文書抜粋 ->
◆ ◆ ◆

とはいえ、やることはあまり多くない。1日30分未満で腹筋運動をして、あとは食生活を変えた。昔だったらプロテインを買ってきたと思うのだが、今回は鶏肉とさつまいもを主に食べている。

すると毎日買い物に行って単純なものだけを買うことになる。近所のスーパーにはもともと地元のチェーン店が入っていたのだが数年前に撤退した。代わりに入ったのはイオン系の格安スーパーだ。人件費を減らしPBを増やして価格を抑えるという作戦の店である。

ところが、一人だけいる男性店員が変わった時から、品揃えに変化があった。30円のソーダがバックヤードに下げられて「ありますか」と言われると出てくるようになった。密売品を買っているような気分になる。多分、格安ソーダばかりが売れるのだろう。だが、品物がなくなったわけではないので隠しているのだと思う。女性店員たいは一緒に働いているが、この男性だけは一人で働いているので、仕入れ担当者か店長なのかもしれない。本部から彼に「収益を上げろという指示が出ているだろう」と勝手に思っている。

鶏肉にも異変があった。店にはパックされた鶏肉が並んでいる。トレーがないので小分けで買えるう上に若干お得なのだ。胸肉が68円、ささみが少し高く、一番高いのは胸肉である。同じ大きさだと胸肉が180円から230円くらい買えるのに、胸肉はどうしても300円以上になる。ということで結果的にいつも胸肉は余っている。

ある時から200円以下の胸肉が手に入れにくくなった。単価は変わらないので大きな胸肉を仕入れているようである。しかしそれでももも肉は余っている。そこでついに胸肉が品薄になる日が増えた。仕入れは8時ごろだそうだが、時間をずらして行っても買えない。そしてついに全くなくなってしう日も出てきた。

◆ ◆ ◆

対象座標に関する項目

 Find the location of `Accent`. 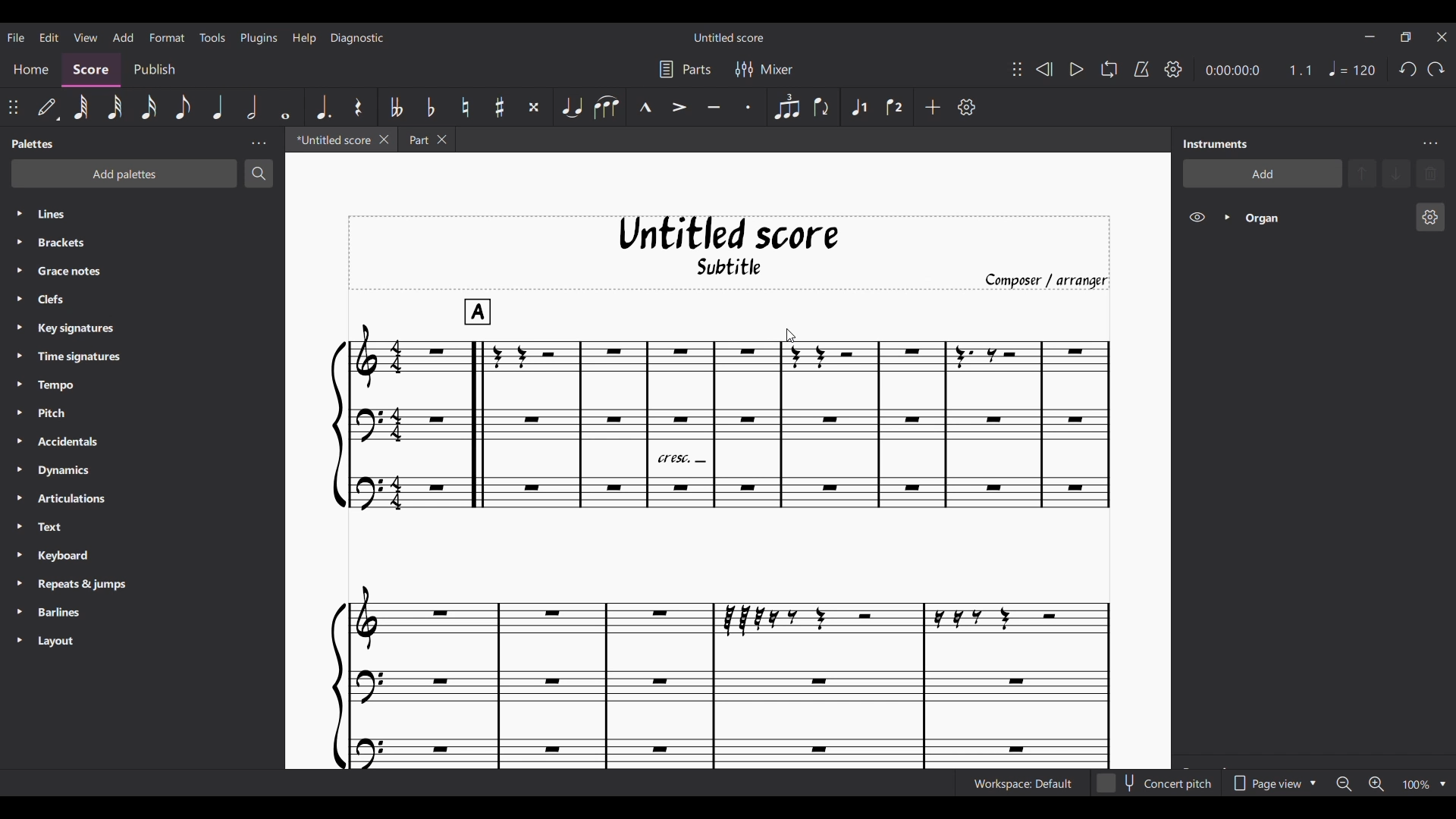

Accent is located at coordinates (680, 107).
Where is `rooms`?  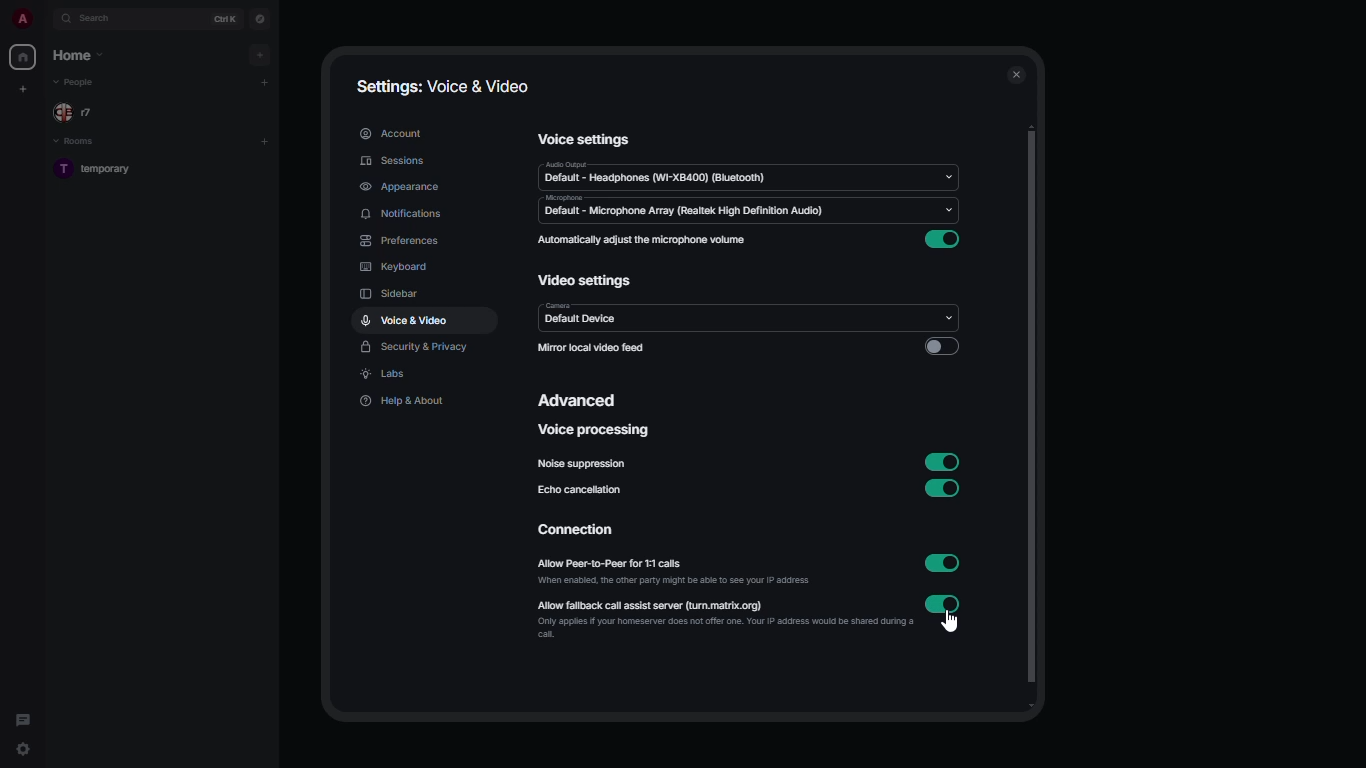
rooms is located at coordinates (78, 142).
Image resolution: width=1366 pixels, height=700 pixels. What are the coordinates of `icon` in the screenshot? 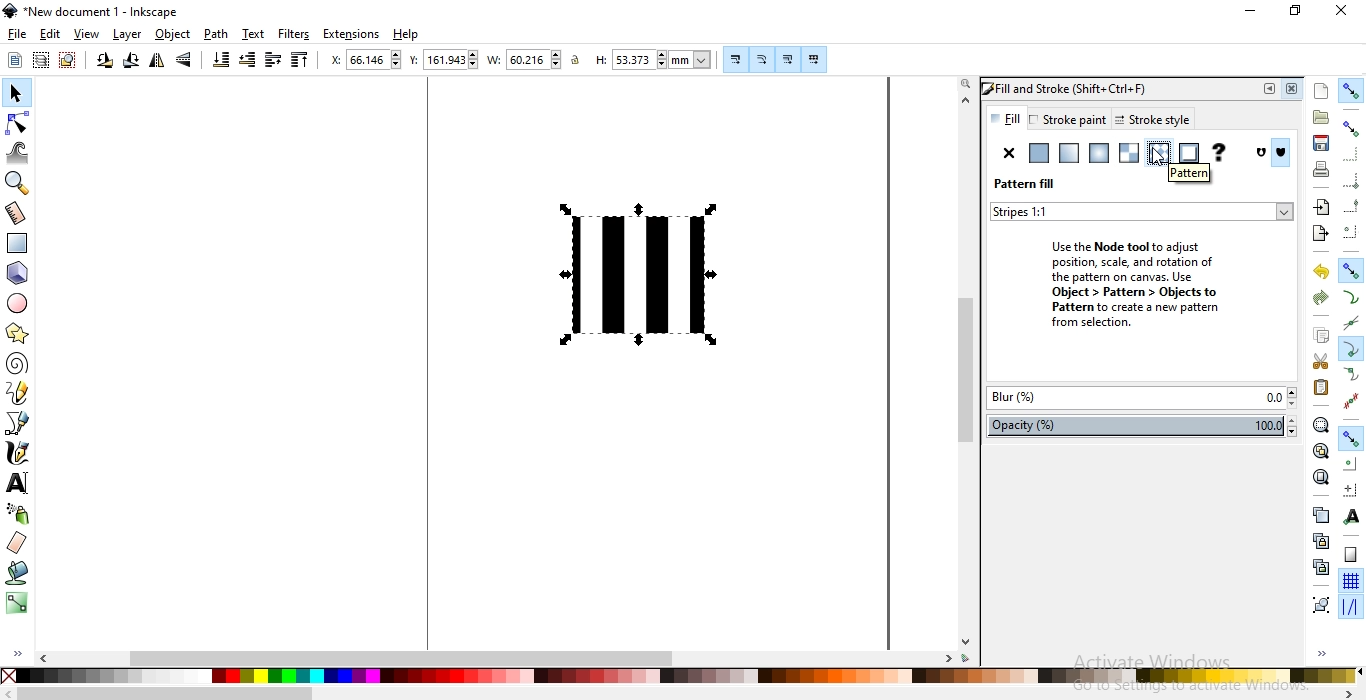 It's located at (1263, 153).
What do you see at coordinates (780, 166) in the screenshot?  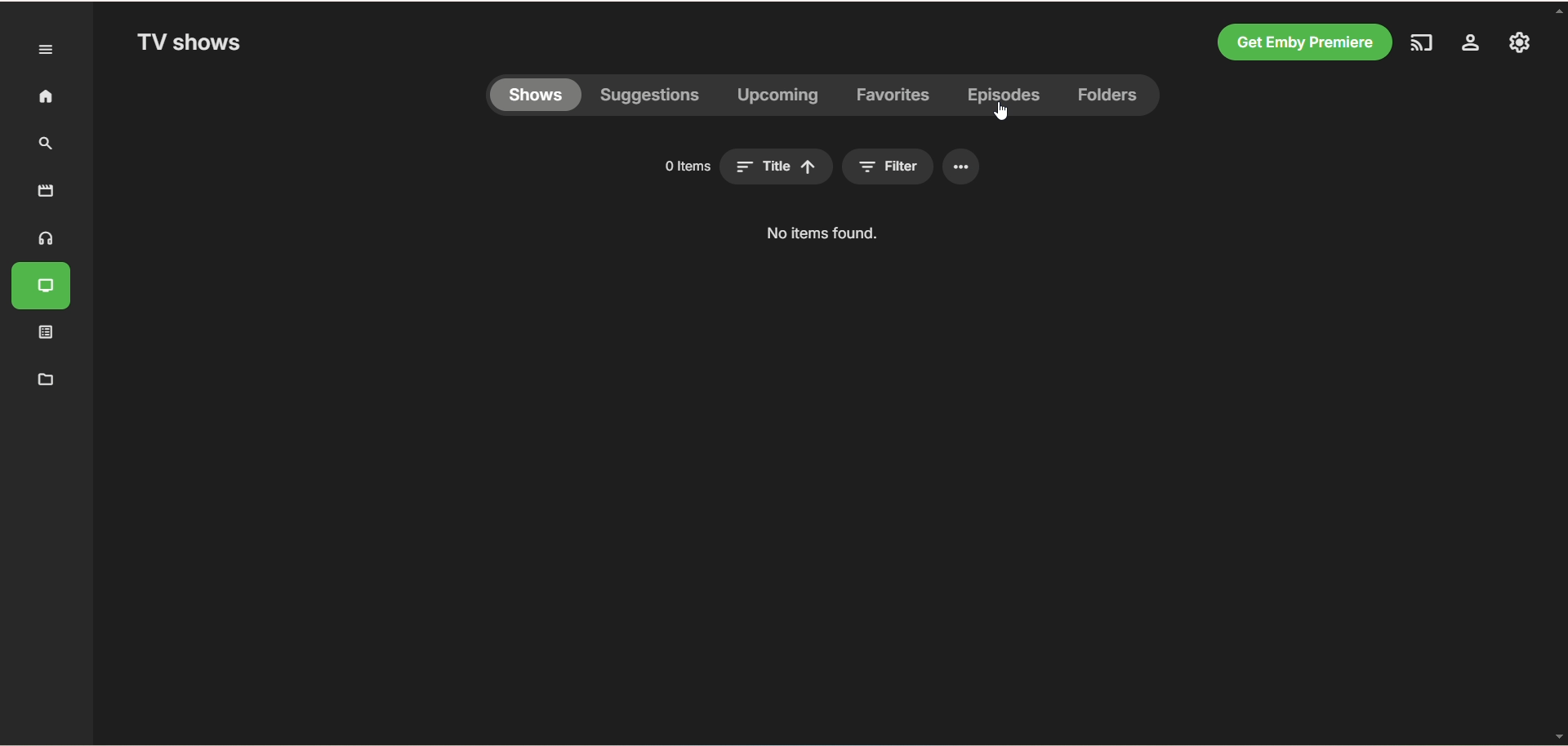 I see `title` at bounding box center [780, 166].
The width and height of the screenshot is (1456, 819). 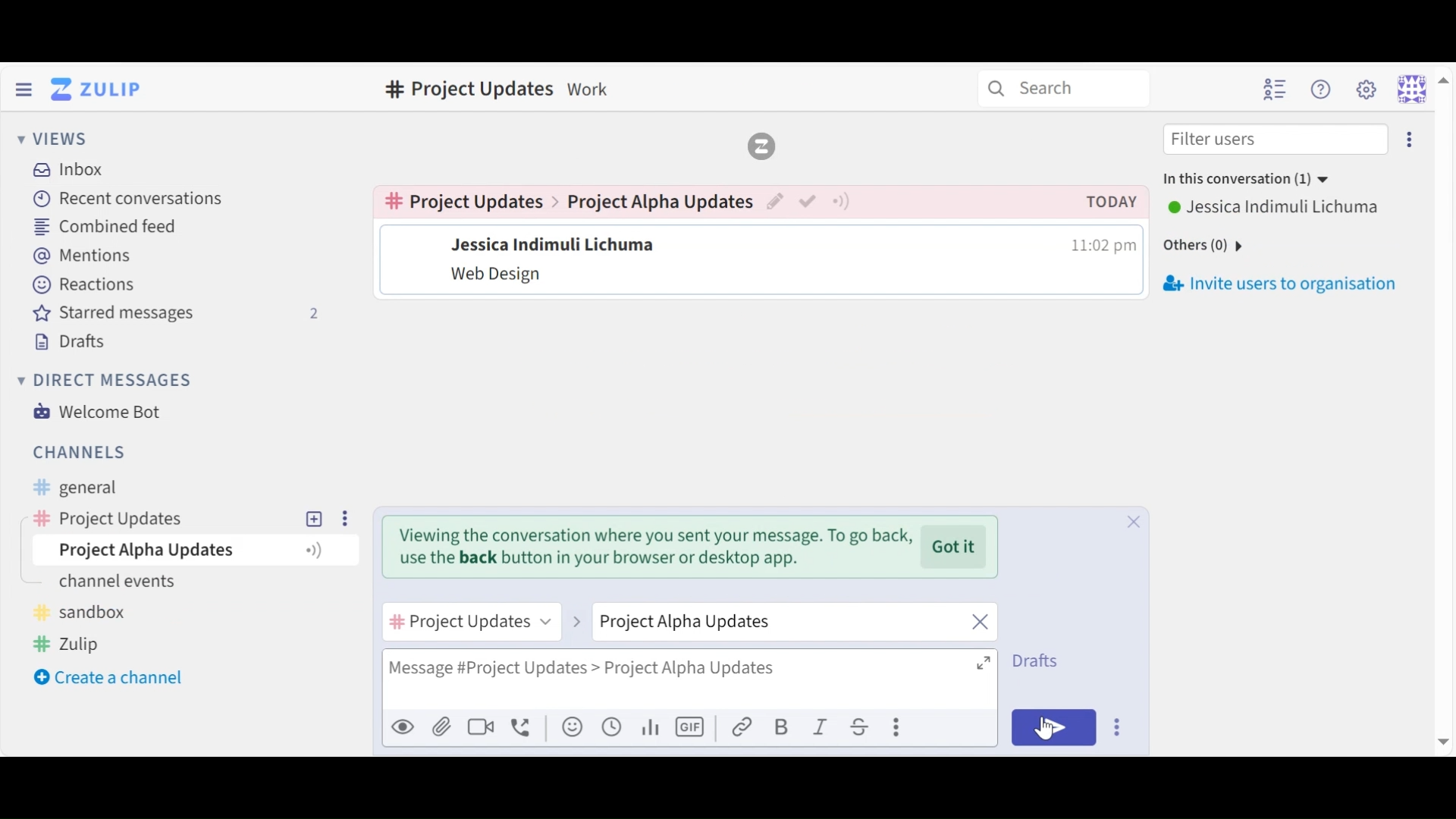 What do you see at coordinates (523, 727) in the screenshot?
I see `Add voice call` at bounding box center [523, 727].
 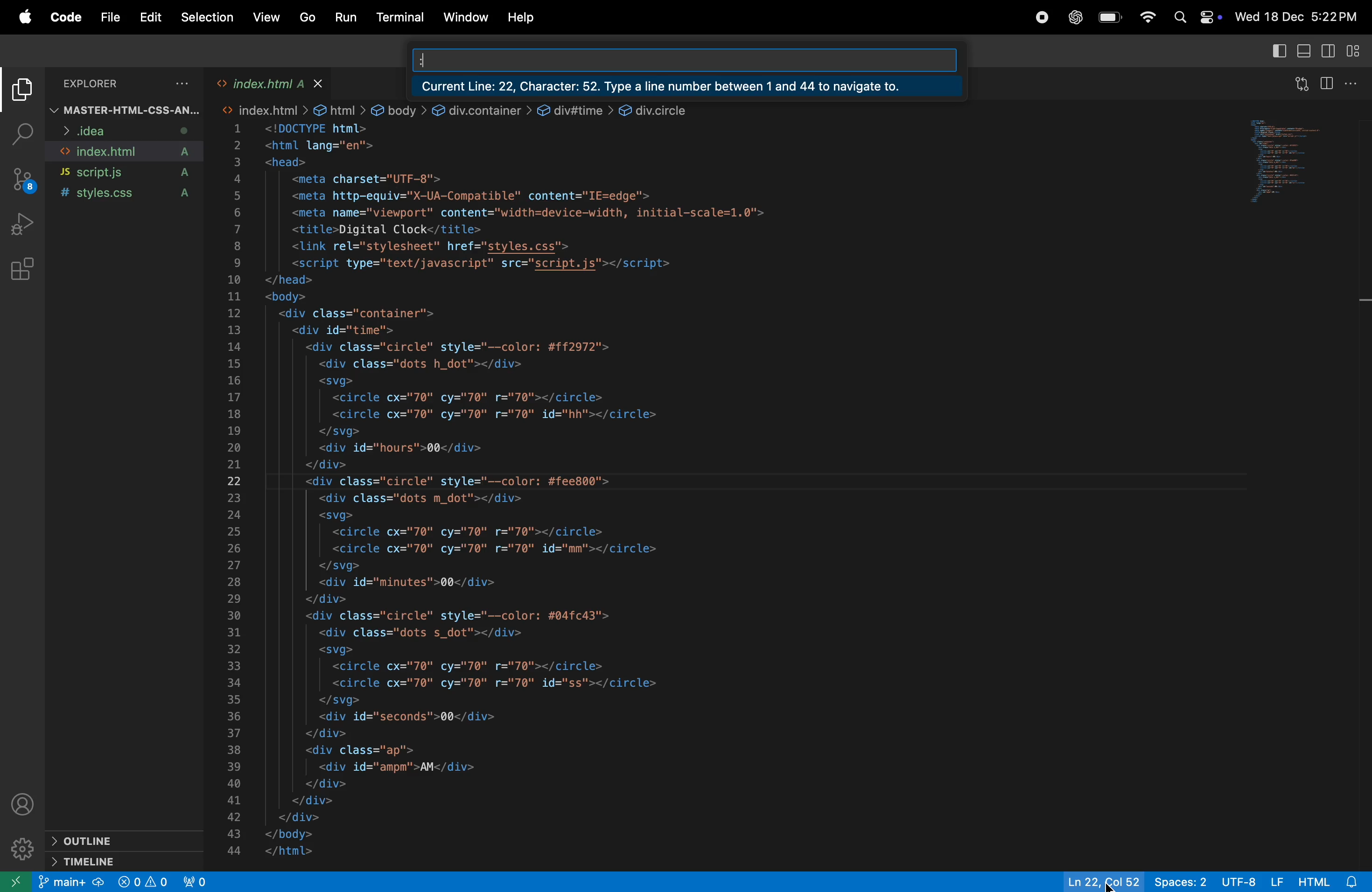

◆ ◆ ◆

作業課題 ->
• a. スーパーの品揃えについての文章から、「鶏肉にも異変があった。店には」から「なくなってしう日も出てきた。」までを、両端を含めてそのまま抜き出してください。
• b. スーパーの品揃えについての文章によると、地元のチェーン店が撤退した後に入ったのはどのような店ですか。
• c. スーパーの品揃えについての文章の続きを、最後の文の後から書き進めてください。
一覧はこの作業には関係しません。

作業結果 ->
• a.
鶏肉にも異変があった。店にはパックされた鶏肉が並んでいる。トレーがないので小分けで買えるう上に若干お得なのだ。胸肉が68円、ささみが少し高く、一番高いのは胸肉である。同じ大きさだと胸肉が180円から230円くらい買えるのに、胸肉はどうしても300円以上になる。ということで結果的にいつも胸肉は余っている。

ある時から200円以下の胸肉が手に入れにくくなった。単価は変わらないので大きな胸肉を仕入れているようである。しかしそれでももも肉は余っている。そこでついに胸肉が品薄になる日が増えた。仕入れは8時ごろだそうだが、時間をずらして行っても買えない。そしてついに全くなくなってしう日も出てきた。

• b. イオン系の格安スーパーです。

• c.
こうすればもも肉を買うだろうと仕入れの担当者は思ったのではないかと思う。

が、そこで新しいものを見つけてしまった。それは鳥ミンチである。鳥ミンチは小分けパックになっていて量が若干少ないが安く食べられる。最初は炊飯器調理が面倒だと思ったのだが(胸肉はそのまま炊飯器に入れれば調理できるのだ)トレーの上で片栗粉、ハーブ、塩、ニンニクを入れた上で混ぜてスプーンでお湯に投下すると却って味にバリエーションがつけられることがわかった。というかこっちの方が美味しい。つまり、高いものに誘導しようとした店の目論見ははずれ、もっと安いものに誘導されてしまったことになる。

今回は一人で料理を発明したわけだが、実際のデフレ生活では荻原博子が「デフレ対応メニュー」を推奨したり、ページビューを稼ぎたいネットメディアがデフレメニューを掲載したりする。情報が増えると、例えばインテリアなどでも100円均一で買い物をしたほうがお得だということになる。そういう人が増えると100均のほうがおしゃれだということになり、インスタ映えするようになる。こうしてネットワーク経由でお得=デフレが進行してゆく。それを仕入れ担当者の浅知恵だけでひっくり返すことはできない。

鶏肉に戻って「なぜこんなことになったのか」を考えた。お金がもったいないという事情はあるのだが、結局のところ小分けで買い物をしているからだろうと思う。総枠10,000円で買っていた時には、鶏肉が200円だろうが300円だろうがそれほど違うように思えない。そもそも小分けで少量買えてしまう上に節約志向があるので、小さかった差が大きく見えてしまうのである。

すでに見たように、このスーパーは格安のバーリアルなども目玉になっている。バーリアルを国内メーカーが作ると「これで十分だ」という声が広がる。多分、ビールは相当打撃を受けるのではないかと思う。いったん「安い方向に」弾みがつくとそれがメーカーまで動かしてデフレ方向に最適化が進むということがわかる。そしてちょっと高いものは売れなくなり余剰在庫化してしまうのである。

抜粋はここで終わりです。